美国大学所使用的ERP系统遭骇客入侵，62所学校受害

美国教育部在7月17日指出，专供高等教育使用的企业资源规划（ERP）系统Ellucian Banner含有一安全漏洞，允许骇客取得用户的Session ID，已传出有62所大专院校遭到骇客入侵。

此一漏洞编号为CVE-2019-8978，它藏匿在可客制化网页应用的Ellucian Banner Web Tailor模组中，以及用户账号管理模组Ellucian Banner Enterprise Identity Services。根据美国国家标准与技术研究院（NIST）的说明，该漏洞允许骇客不断以受害者UDCID（Unique Device ID）的IDMSESSID cookie送出请求予Web Tailor首页，造成竞赛情况，使得系统发布受害者的Session ID予骇客。

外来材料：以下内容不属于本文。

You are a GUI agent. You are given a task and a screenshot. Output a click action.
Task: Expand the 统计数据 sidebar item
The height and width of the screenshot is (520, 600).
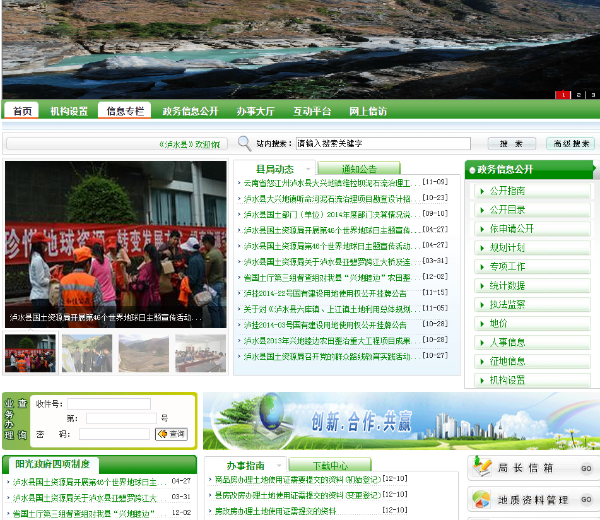507,286
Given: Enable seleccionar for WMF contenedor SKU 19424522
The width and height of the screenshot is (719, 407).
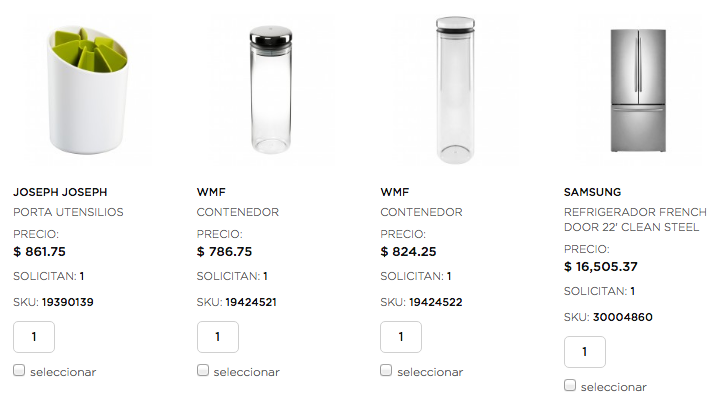Looking at the screenshot, I should tap(387, 370).
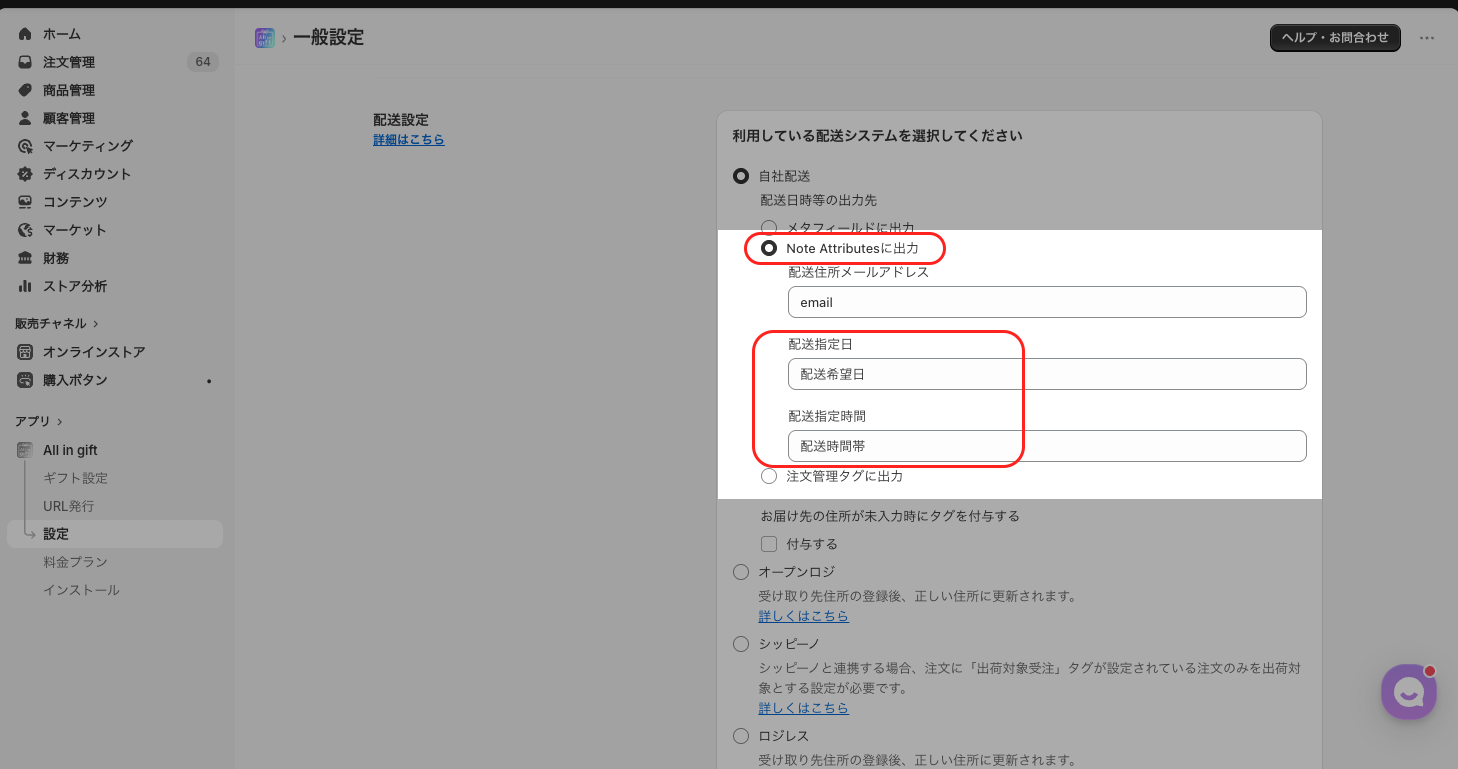Choose the オープンロジ delivery system radio

[741, 572]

Ellucian的官网上显示，全球有超过1,400个大专院校使用Ellucian Banner 来管理学生的成绩、员工薪资、课程表、招生或助学贷款。

而美国教育部则说，已经有62所境内大专院校的Ellucian Banner遭到骇客开采，骇客不但已打造出攻击程式，还积极地扫描网络上含有该漏洞的Ellucian Banner系统，成功开采后并利用招生或注册功能来建立学生账号，于24小时之内至少已建立了600个假冒的学生账号，有些账号甚至立即展开犯罪行动。

教育部警告，此一情况可能会置教育部的资料及系统于重大的安全风险中，受到该漏洞影响的学校应尽速修补。

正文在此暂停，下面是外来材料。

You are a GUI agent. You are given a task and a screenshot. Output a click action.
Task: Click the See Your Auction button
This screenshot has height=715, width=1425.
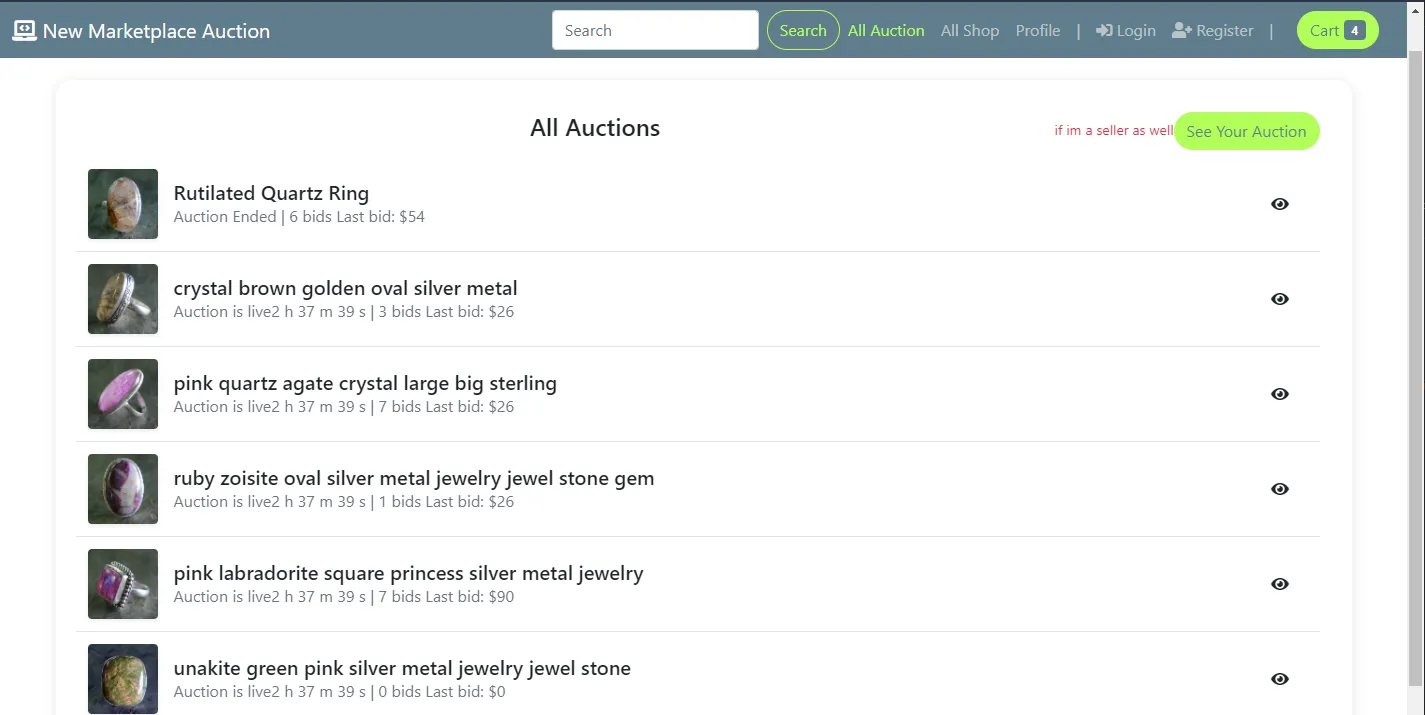(x=1246, y=131)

事实上Ellucian早在今年5月14日就修补了CVE-2019-8978，显然是学校没有跟上修补进度。该漏洞影响Banner Web Tailor8.8.3与8.8.4，以及Banner EnterpriseIdentity Services8.3、8.3.1、8.3.2、8.4或更早的版本，而Banner Web Tailor 8.9则已修补相关臭虫。Ellucian呼吁用户应升级到未受波及的版本。